Rangeland ecologist Matt Rinella at the Agricultural Research Service Fort Keogh Livestock and Range Research Laboratory in Miles City, Mont., and colleagues conducted the study.
Invasive leafy spurge
Data they collected 16 years after a one-time aerial spraying of herbicide showed the invasive leafy spurge (Euphorbia esula L) may have ultimately increased due to spraying.
Conversely, several desirable native forbs were still suffering the effects of spraying 16 years after spraying. Although the herbicide would have dissipated within a few years, it seemed to cause a long-term plant community shift.
Any increase in grass production from the herbicide spraying only lasted a year or two.
Study location
The study was done on the N-Bar Ranch in Montana. Each plot was either grazed and sprayed, grazed but not sprayed, not grazed but sprayed or not grazed or sprayed.

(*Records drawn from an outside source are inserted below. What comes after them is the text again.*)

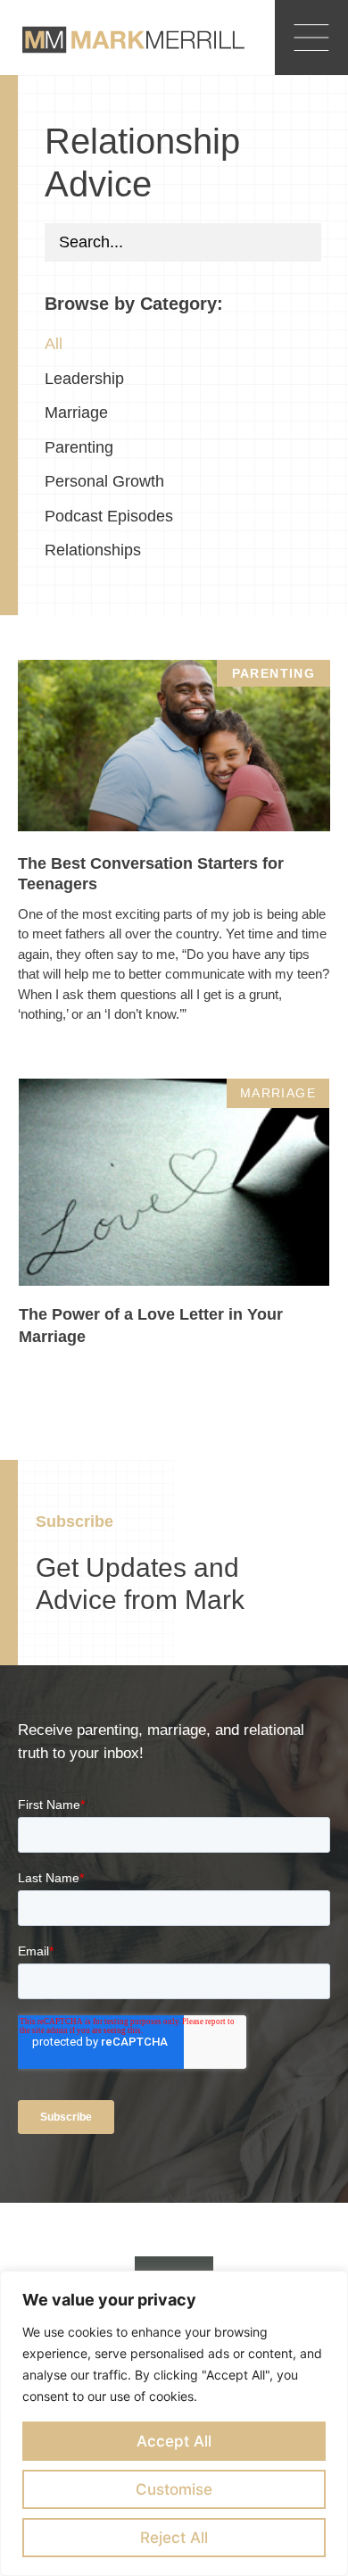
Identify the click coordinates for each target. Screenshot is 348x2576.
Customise (174, 2489)
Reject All (174, 2538)
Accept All (174, 2441)
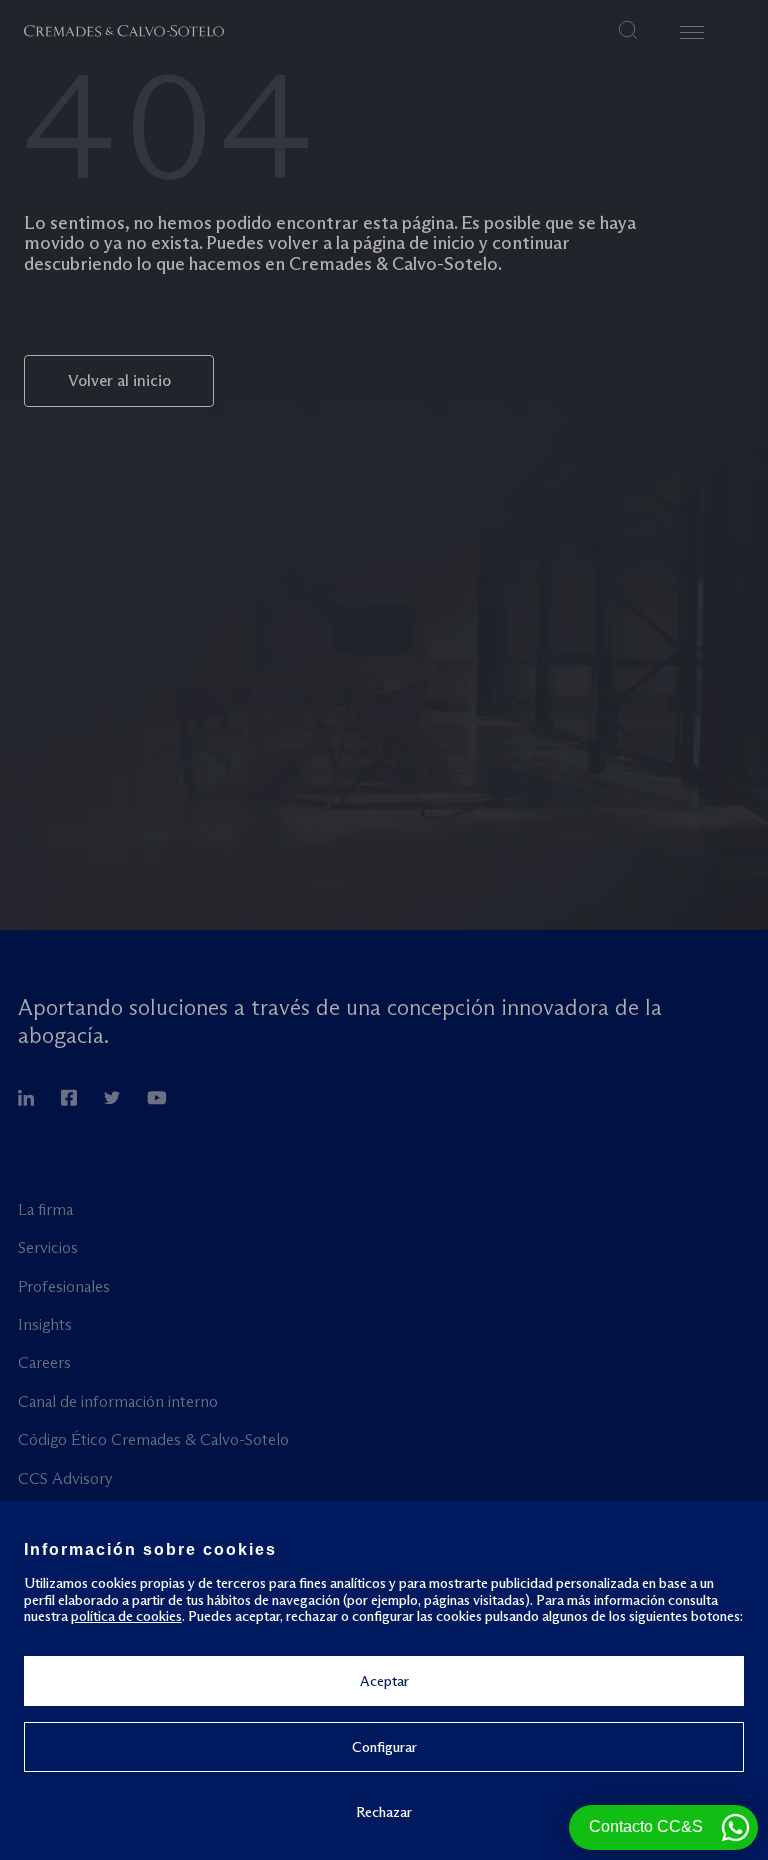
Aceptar (384, 1681)
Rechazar (384, 1811)
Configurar (384, 1747)
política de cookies (126, 1616)
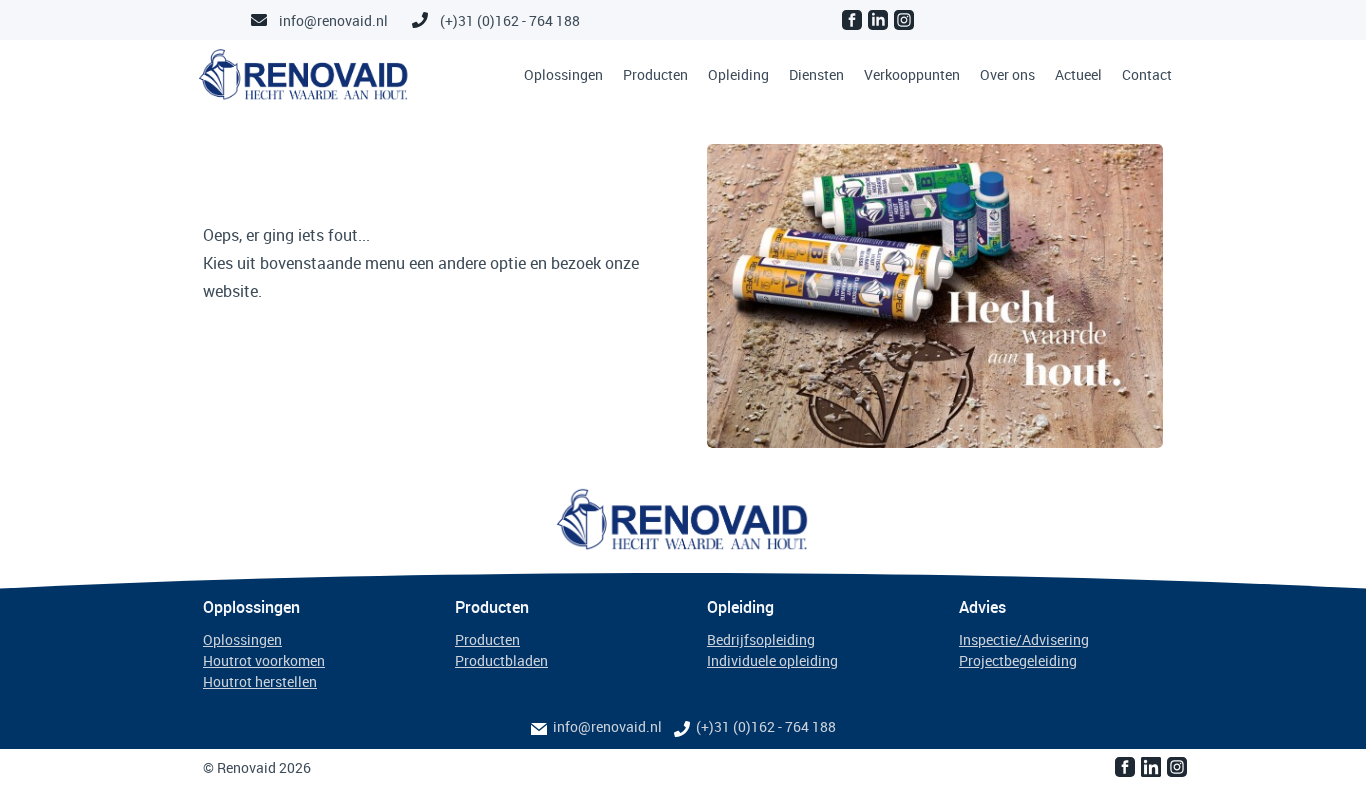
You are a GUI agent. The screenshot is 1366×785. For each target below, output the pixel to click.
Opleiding (738, 74)
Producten (655, 74)
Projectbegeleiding (1018, 660)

Cattle grazing helped maintain native plant numbers when herbicide was used. Cattle grazing can help native forbs thrive because cattle prefer grasses over forbs, and cattle trample soil, loosening soil for seeds that the animals inadvertently plant when seeds are caught in their hooves or fur.
That said, when herbicide wasn’t used, most native forbs did as well with or without cattle grazing. Herbicide caused the native plants Missouri goldenrod and yarrow to become rarer over the 16-year study period.
Co-existing
Barring herbicides, these two species proved capable of co-existing indefinitely with the exotics.
Four native perennials became rarer in sprayed plots, but only when grazing was excluded: velvety goldenrod, white prairie aster, vetch and prairie sagewort.
Herbicide spraying caused no long-term harm to four other native perennials.
Rockjasmine and other plants belonging to the Androsace spp. group were not affected by the herbicide even initially.
The study suggests that applying herbicides over large areas of land containing herbicide-sensitive native plants is sometimes ill-advised.